-------- THE INPUT

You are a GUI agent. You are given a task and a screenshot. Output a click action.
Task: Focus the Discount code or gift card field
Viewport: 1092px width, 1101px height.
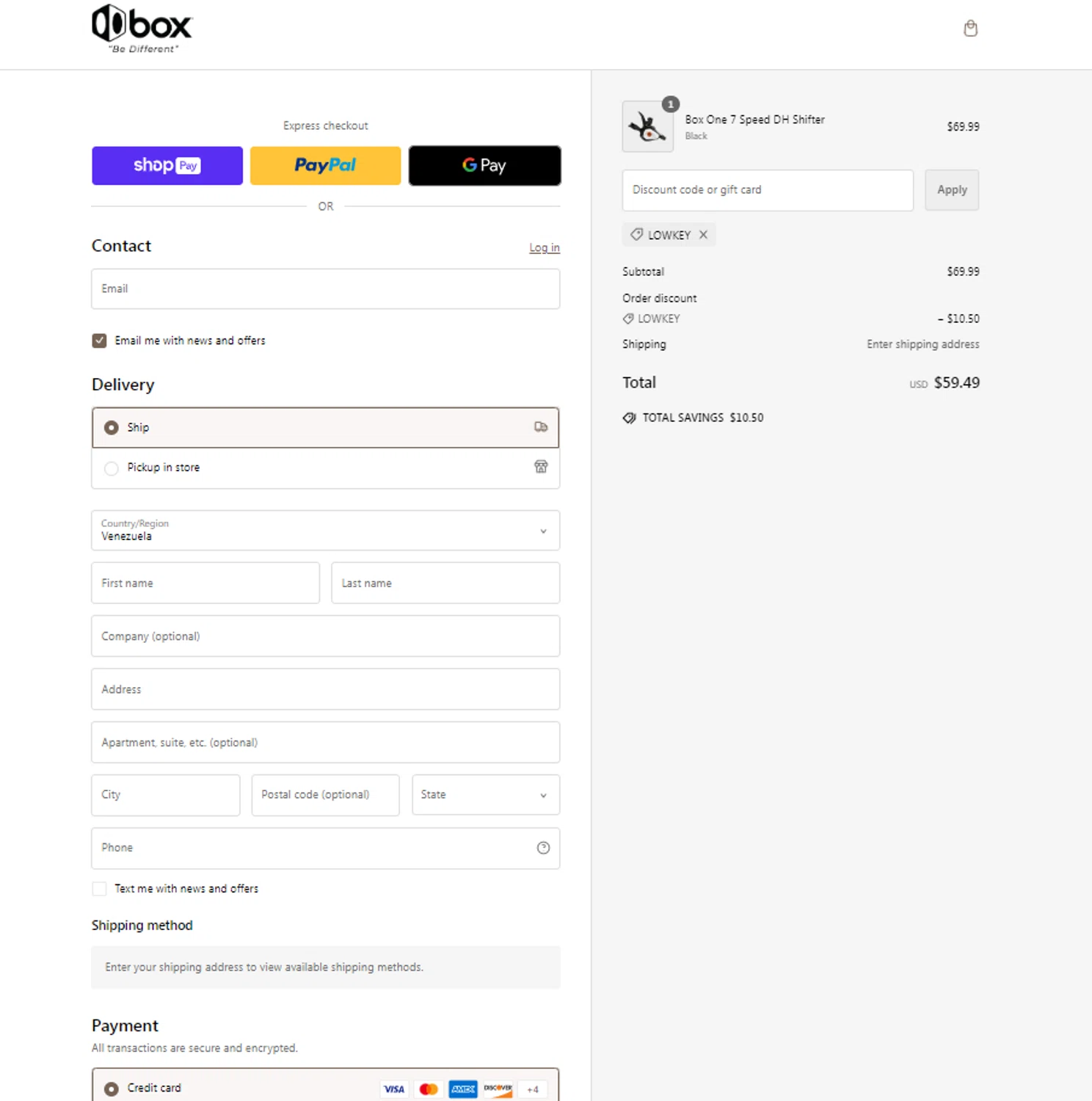coord(767,190)
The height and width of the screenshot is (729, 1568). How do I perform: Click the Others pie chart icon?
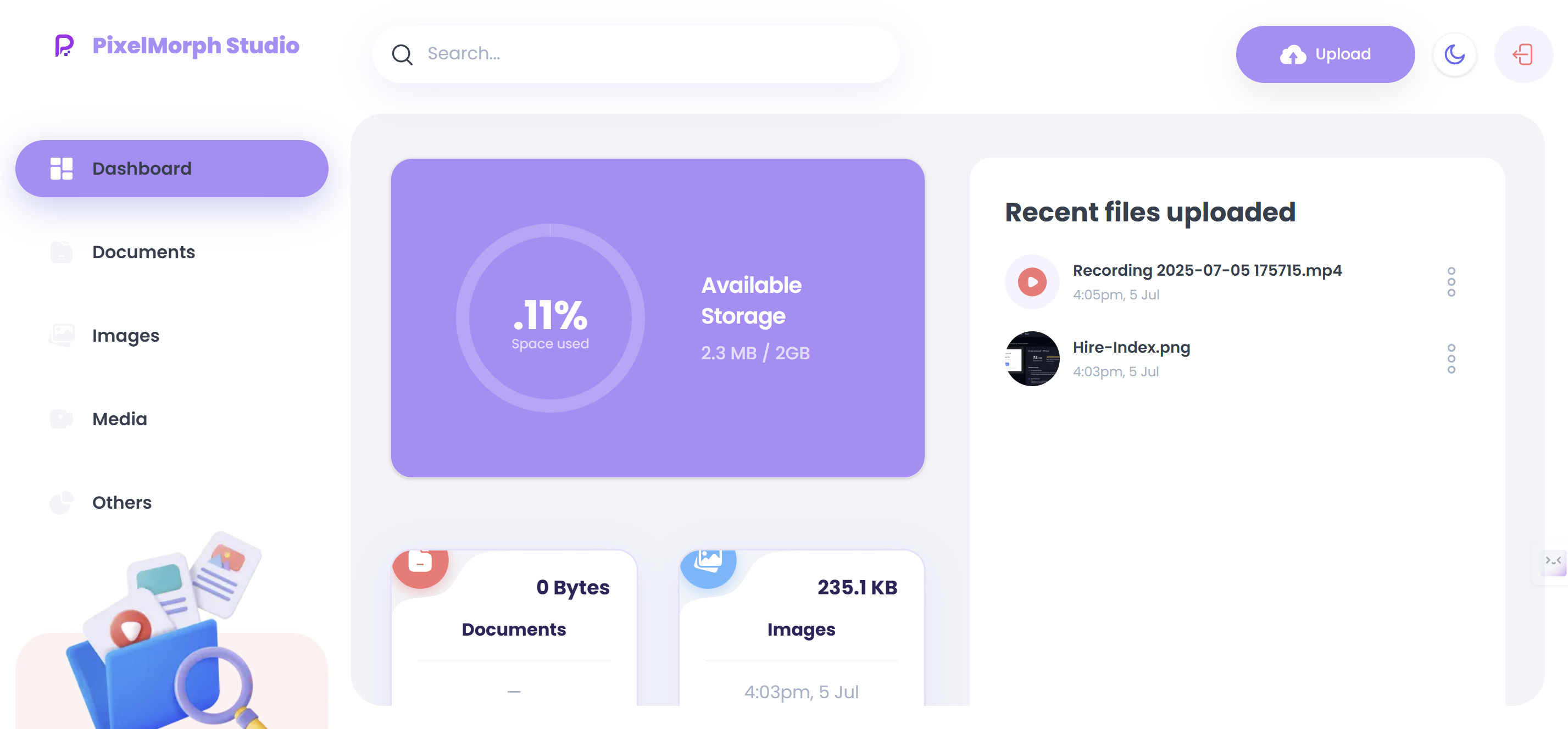(x=62, y=503)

----------------

The expected output is the run of lines from the one containing "Task: Focus the" to the last line of the listing above, both included, word for word and free of pictures.

Task: Focus the Discount code or gift card field
Viewport: 1092px width, 1101px height.
coord(767,190)
The height and width of the screenshot is (729, 1568). How do I perform: Click the Others pie chart icon?
(x=62, y=503)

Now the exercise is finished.